遠藤農相の関係者によると2日夜、与謝野長官に「これ以上みっともないことにしたくない。やめたい」と辞意を伝えた。
(中略)
昨年9月の安倍政権発足後、農相は環境相を兼務した若林正俊氏を除き、自殺した松岡利勝氏、不明朗な事務所費問題で安倍首相に更迭された後任の赤城徳彦氏に続き、事実上、3代連続での途中交代。後任人事は難航も予想されるが農相経験者の起用を軸に調整が進められる見通しだ。
(中略)
安倍政権では、農相のほか、行政改革担当相だった佐田玄一郎氏、防衛相だった久間章生氏も辞任しており、発足から11カ月で5閣僚が不祥事などの事情で交代することになる。



坂本外務政務官:架空会議費計上で辞任へ(毎日新聞 2007年9月3日(月))


相次ぐ閣僚の不祥事、辞任・交替も原因となった参院選大惨敗の結果を受けての内閣改造に先だって、慎重に「身体検査」をしたあげく、こうしたふがいない体たらくを晒すことになった、首相を始めとする内閣、自民党の責任は重大だろう。わけても農水相については、1年も経たずに3人もが職責を全うすることなく交替を余儀なくされるという唖然とするばかりの異例中の異例の事態を引き起こしている。農林族を含めた自民党にいかにロクな人材がいないか露呈してしまうという、マコトにハズカシイ状況だ。
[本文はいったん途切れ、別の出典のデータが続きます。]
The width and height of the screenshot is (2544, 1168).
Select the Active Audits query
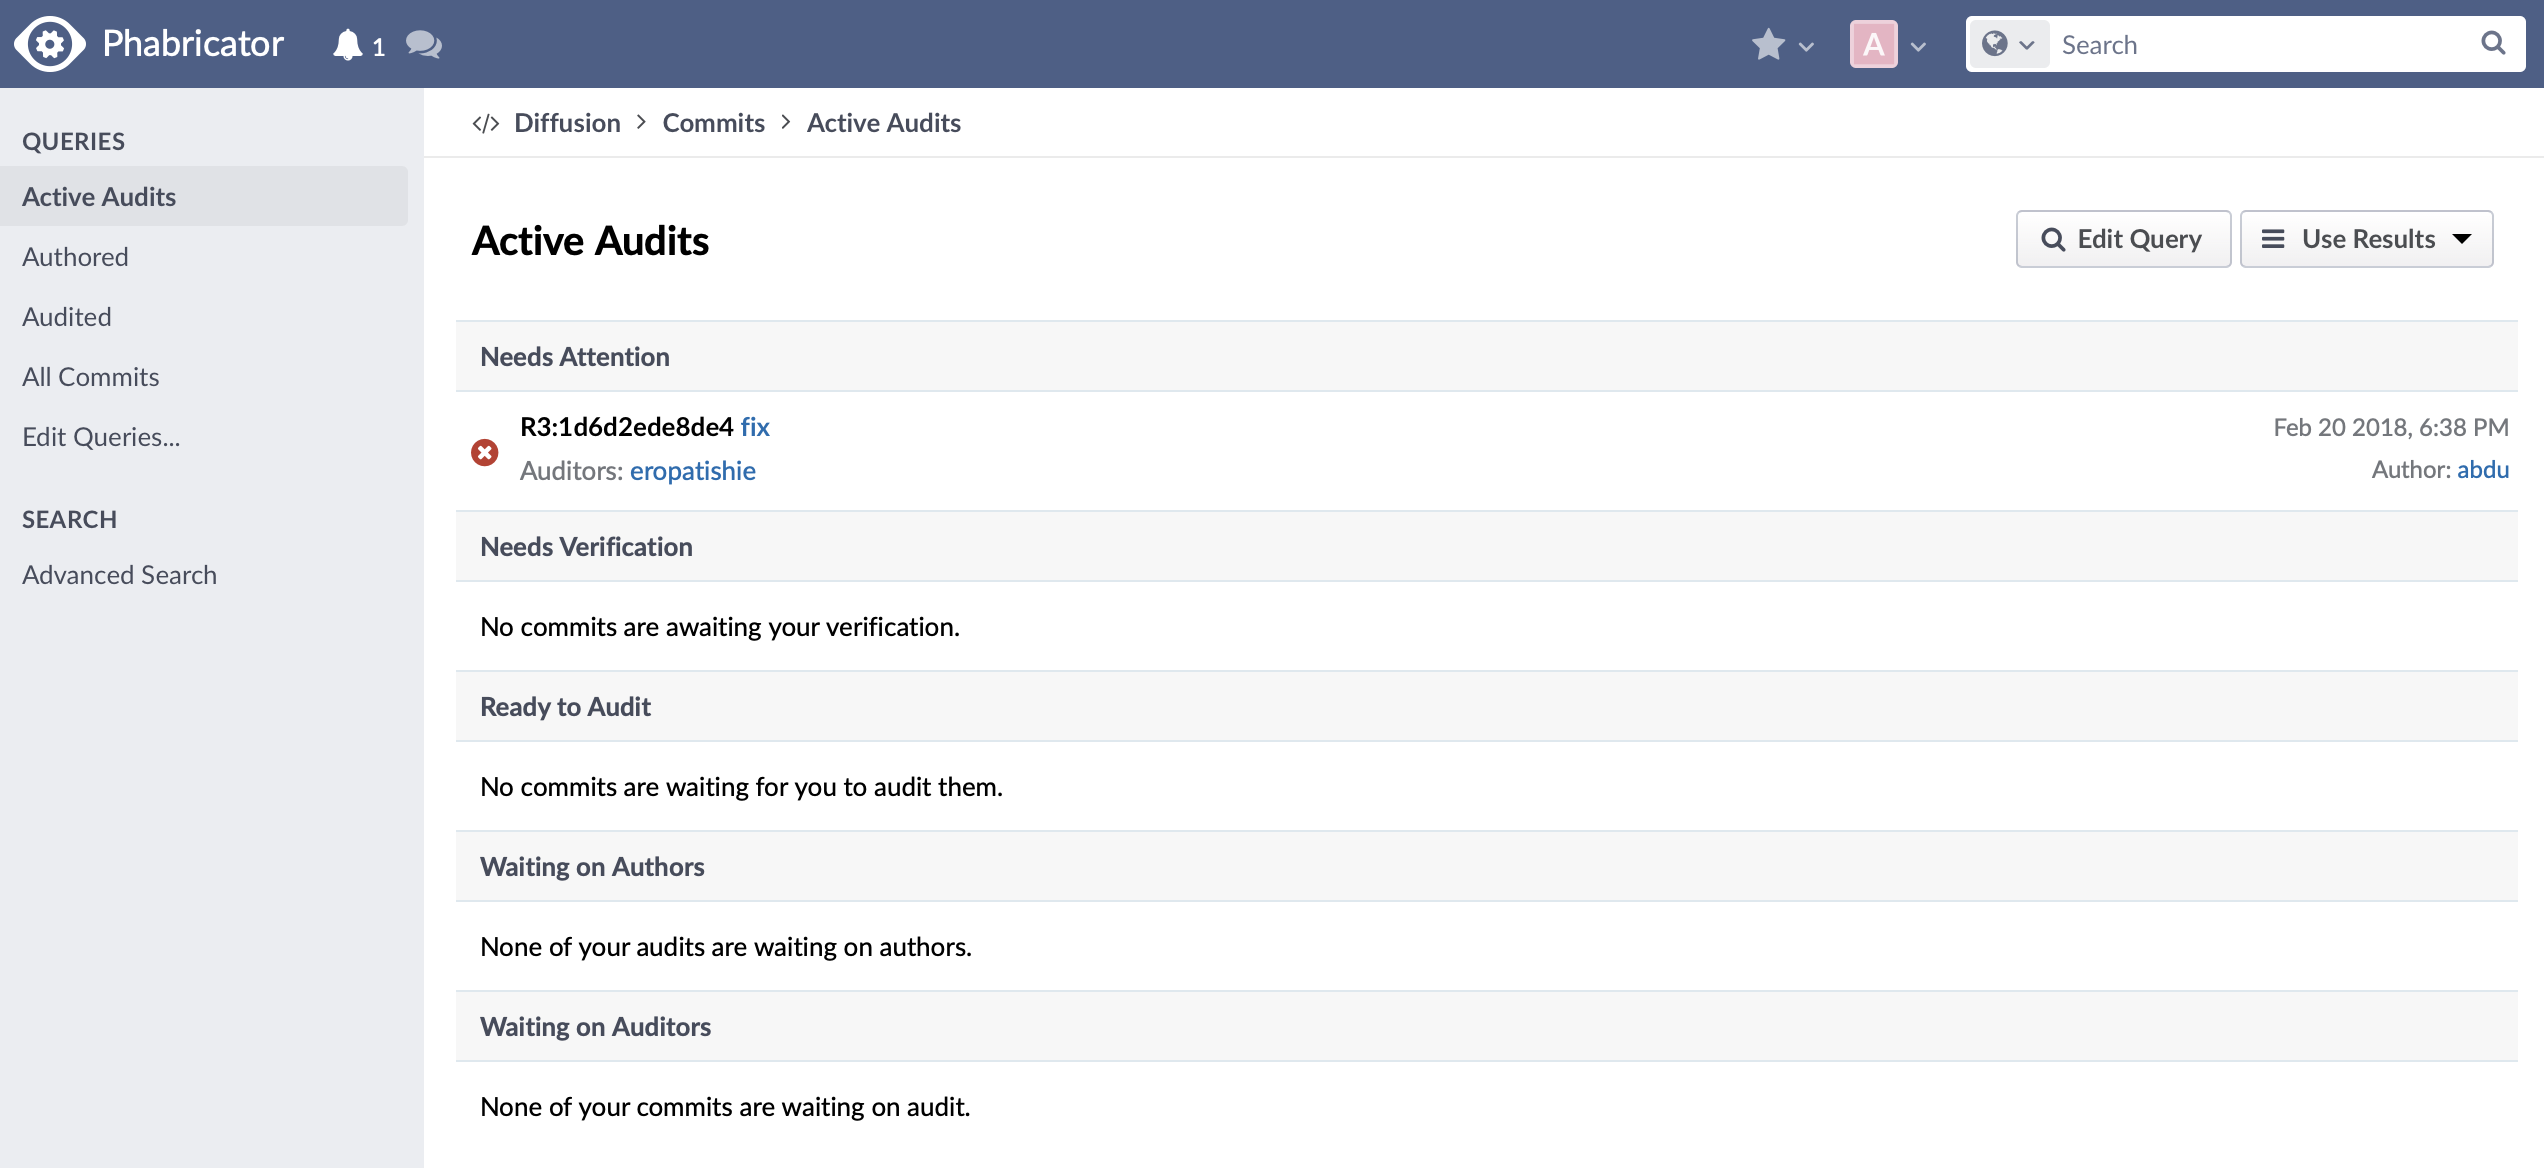point(208,195)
伊吹氏が辞めずにいるのも不思議でたまらない。一部には「不正と事務所費問題はまったくベツモノ」というような声も聞こえてきたけれど、伊吹氏に関わる事務所費問題も不正行為に変わりなく、今回の不正の指摘と別にするわけにはいかないシロモノだ。閣内から去ったことでうやむやにしようとしている菅前総務相の問題だって、国民の血税を自分のポッポに入れるというズルに他ならない。他にもいろいろな不正を誤魔化して政府や自民党の要職に就いているものがいるけれど、どうにも納得のいかないことばかりだ。
事務所費の申告についてよく税務申告と比較されてすでに何度も指摘されているけれど、根本的に違うのは、税務申告は税金の控除額を決めるためのものであるのに対し、事務所費は申告した金額をまるまる手に入れるための手続きであることだ。どちらがより厳しくチェックされるべきか、よく考えるまでもなくわかることだ。
添付しなければならない領収書についても「1円から領収書が必要なんて現実的じゃない」とか「領収書が取れない場合がある」などと厚顔にも言い募るモノが多いが、国民は領収書の原本を添付しなければ1円だって認めてもらえないのだ。計算違いや書類不備だって厳しくチェックされる。それと同じことができないというのであれば、何様のつもりか、と指弾されても仕方がないだろう。
新内閣発足からまだ日が浅いということももちろんあろうけれど、今回の農水相問題について安倍氏の発言はほとんど聞こえてこない。麻生氏と談合したけれど、表向き誰にも相談しないで自分だけで決めるモン、と言いつつ慎重に「身体検査」をして「適材適所」に腐心したのだから、任命権者としての責任は特に重い。彼がはめ込んだコマはおよそ役に立たないものばかり、ということになる。
いつまでもこんな内閣に任せておくことはできない。やはり早期に衆院を解散し、国民に信を問うしかないだろう。